Instructions to follow
Copy out each of these items word for word, with no changes.

Dataset records

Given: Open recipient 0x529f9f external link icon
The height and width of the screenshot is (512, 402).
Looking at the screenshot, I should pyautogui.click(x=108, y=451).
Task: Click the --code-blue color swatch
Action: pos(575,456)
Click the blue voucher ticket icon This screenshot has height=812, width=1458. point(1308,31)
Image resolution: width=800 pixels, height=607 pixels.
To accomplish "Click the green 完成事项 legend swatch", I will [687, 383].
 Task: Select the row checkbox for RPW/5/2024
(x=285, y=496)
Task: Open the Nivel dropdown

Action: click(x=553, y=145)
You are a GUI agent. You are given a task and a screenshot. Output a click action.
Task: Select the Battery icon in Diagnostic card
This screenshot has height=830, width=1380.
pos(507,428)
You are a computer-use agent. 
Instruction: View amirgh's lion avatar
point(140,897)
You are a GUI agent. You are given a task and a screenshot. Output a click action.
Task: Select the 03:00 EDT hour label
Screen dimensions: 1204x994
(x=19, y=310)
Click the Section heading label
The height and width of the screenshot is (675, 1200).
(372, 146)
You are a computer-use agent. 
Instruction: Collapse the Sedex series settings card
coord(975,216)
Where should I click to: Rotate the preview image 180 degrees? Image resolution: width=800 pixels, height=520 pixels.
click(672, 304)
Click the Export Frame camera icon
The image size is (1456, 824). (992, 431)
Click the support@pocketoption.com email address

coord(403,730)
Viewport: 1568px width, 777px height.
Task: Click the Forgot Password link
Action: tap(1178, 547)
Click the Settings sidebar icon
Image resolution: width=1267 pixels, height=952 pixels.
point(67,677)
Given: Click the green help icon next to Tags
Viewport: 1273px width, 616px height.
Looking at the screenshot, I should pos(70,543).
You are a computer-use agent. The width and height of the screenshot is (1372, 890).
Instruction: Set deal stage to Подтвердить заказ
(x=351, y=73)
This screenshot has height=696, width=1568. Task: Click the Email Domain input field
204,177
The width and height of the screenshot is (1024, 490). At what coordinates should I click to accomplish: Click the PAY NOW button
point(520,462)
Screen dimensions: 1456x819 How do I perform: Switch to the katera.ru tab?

Solution to the exercise
Given: Open recipient 0x529f9f external link icon
The height and width of the screenshot is (512, 402).
Looking at the screenshot, I should pyautogui.click(x=108, y=451).
Task: Click the --code-blue color swatch
Action: pos(575,456)
Click the blue voucher ticket icon This screenshot has height=812, width=1458. point(1308,31)
Image resolution: width=800 pixels, height=607 pixels.
To accomplish "Click the green 完成事项 legend swatch", I will [687, 383].
 Task: Select the row checkbox for RPW/5/2024
(x=285, y=496)
Task: Open the Nivel dropdown

Action: click(x=553, y=145)
You are a GUI agent. You are given a task and a screenshot. Output a click action.
Task: Select the Battery icon in Diagnostic card
This screenshot has height=830, width=1380.
pos(507,428)
You are a computer-use agent. 
Instruction: View amirgh's lion avatar
point(140,897)
You are a GUI agent. You are given a task and a screenshot. Output a click action.
Task: Select the 03:00 EDT hour label
Screen dimensions: 1204x994
(x=19, y=310)
Click the Section heading label
The height and width of the screenshot is (675, 1200).
(372, 146)
You are a computer-use agent. 
Instruction: Collapse the Sedex series settings card
coord(975,216)
Where should I click to: Rotate the preview image 180 degrees? Image resolution: width=800 pixels, height=520 pixels.
click(672, 304)
Click the Export Frame camera icon
The image size is (1456, 824). (992, 431)
Click the support@pocketoption.com email address

coord(403,730)
Viewport: 1568px width, 777px height.
Task: Click the Forgot Password link
Action: tap(1178, 547)
Click the Settings sidebar icon
Image resolution: width=1267 pixels, height=952 pixels.
point(67,677)
Given: Click the green help icon next to Tags
Viewport: 1273px width, 616px height.
Looking at the screenshot, I should pos(70,543).
You are a computer-use agent. The width and height of the screenshot is (1372, 890).
Instruction: Set deal stage to Подтвердить заказ
(x=351, y=73)
This screenshot has height=696, width=1568. Task: Click the Email Domain input field
204,177
The width and height of the screenshot is (1024, 490). At what coordinates should I click to accomplish: Click the PAY NOW button
point(520,462)
Screen dimensions: 1456x819 How do I perform: Switch to the katera.ru tab?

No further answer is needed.